Ich habe hier eine alte Sony Videokamera und möchte meinen Videos auf PC überspielen. Leider hat die Kamera nur einen SVideo und einen Scart Ausgang und arbeitet mit ner Kasette. Jetzt wollte ich fragen obs evt. einen Adapter von Scart zu USB gibt. Oder werde ich um eine TV-Karte mit Scart anschluss nicht herum kommen? Vielleicht gibts es ja Adapter um die Kamera anzudocken. Oder kennt jemand vielleicht ein kleines Gerät in die man Videokassette von der Kamera einlegen kann und dann auf den PC überspielen.
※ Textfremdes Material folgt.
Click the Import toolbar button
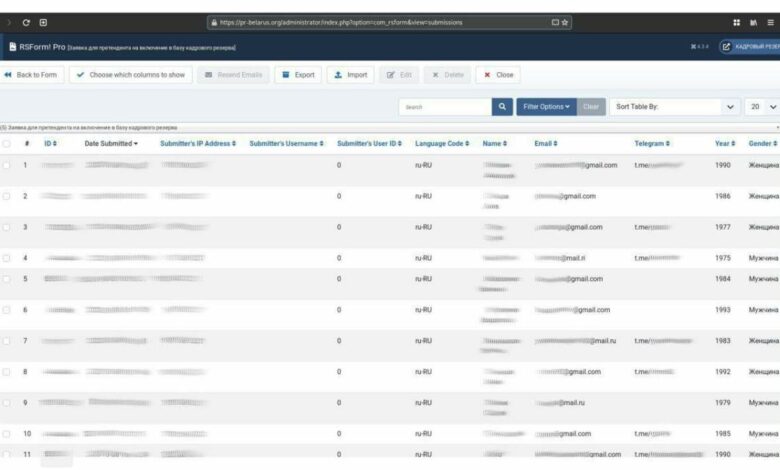The image size is (780, 470). pyautogui.click(x=349, y=75)
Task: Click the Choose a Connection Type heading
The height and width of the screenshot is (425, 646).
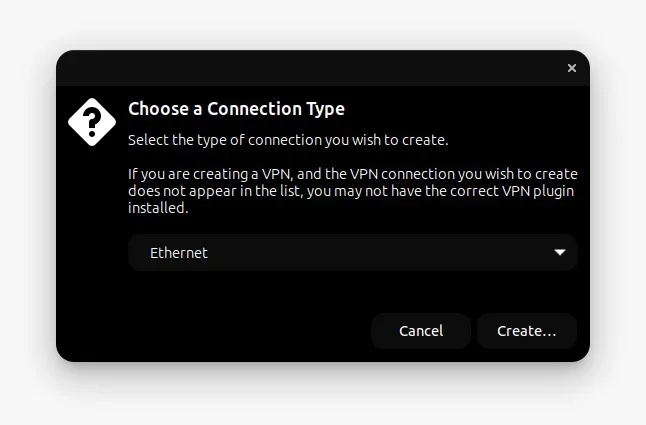Action: tap(236, 109)

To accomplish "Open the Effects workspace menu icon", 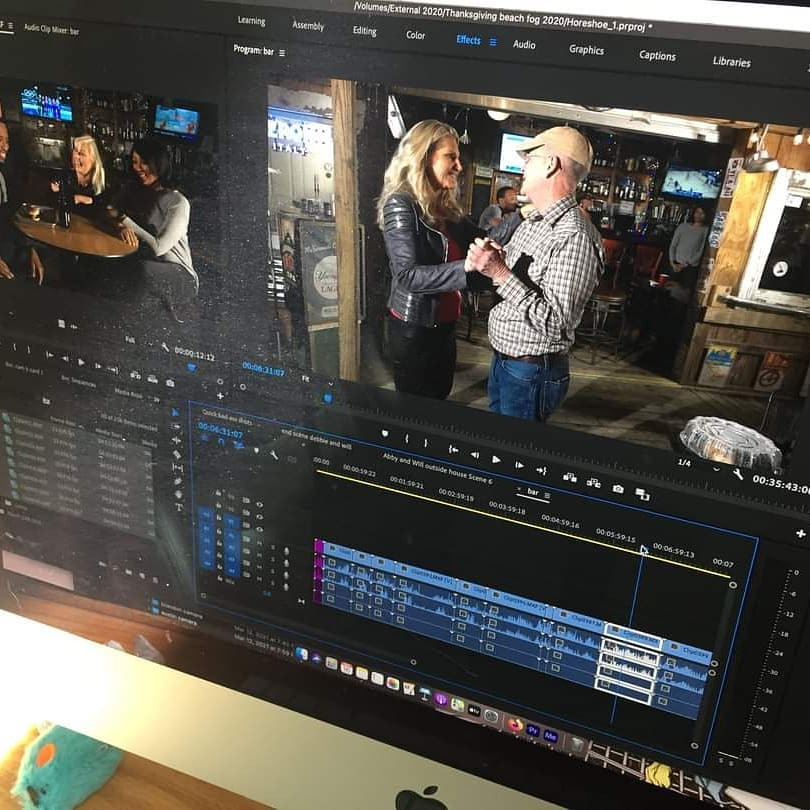I will pyautogui.click(x=493, y=42).
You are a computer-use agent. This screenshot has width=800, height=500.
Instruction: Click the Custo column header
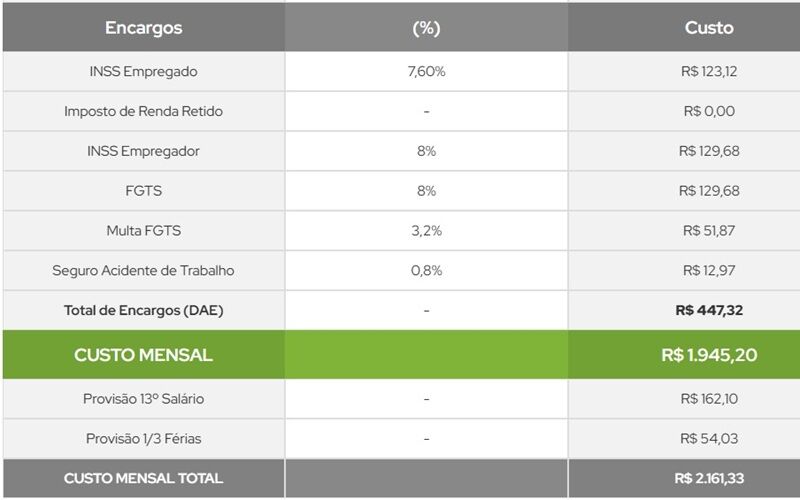click(708, 28)
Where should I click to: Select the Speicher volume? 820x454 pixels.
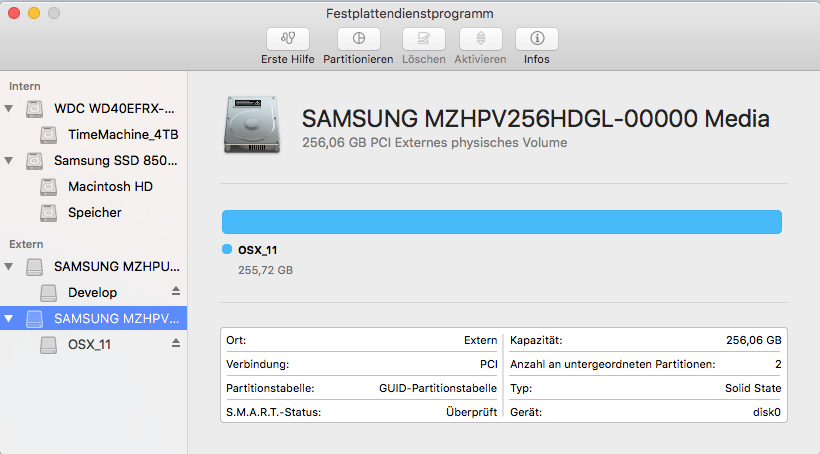click(x=94, y=212)
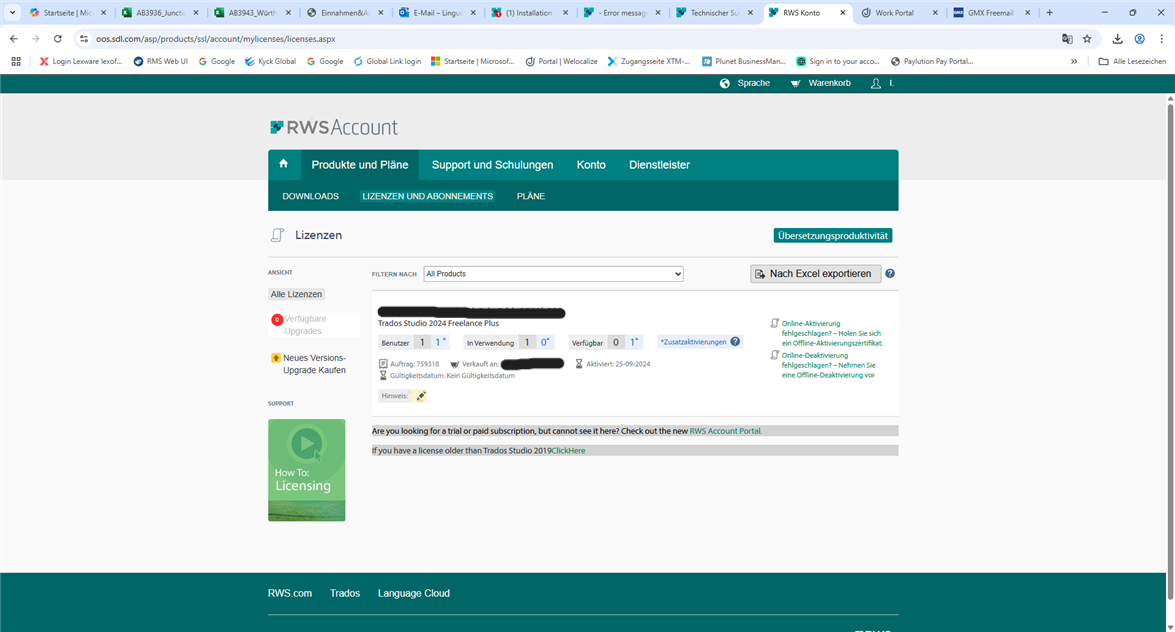The height and width of the screenshot is (632, 1175).
Task: Click the user account icon top right
Action: tap(876, 83)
Es wäre nämlich praktisch die Videos auf DVD zu brennen und weiterzugeben.

gruß Daniel


----------



## Dr Dau (17. April 2006)

Hallo!

Es gibt z.b. den Typhoon DVD Maker.
Kostet bei Conrad (Artikel-Nr.: 994502 - 62) 49,95 €.

Dann gibt es z.b. noch die TYPHOON PCI TV CAPTURE CARD.
Kostet bei Conrad (Artikel-Nr.: 994712 - 62) 29,95 €.

Oder Du wählst gleich eine Karte mit Hardware MPEG-2 Encoder, z.b. die WinTV-PVR 150.

Gruss Dr Dau


----------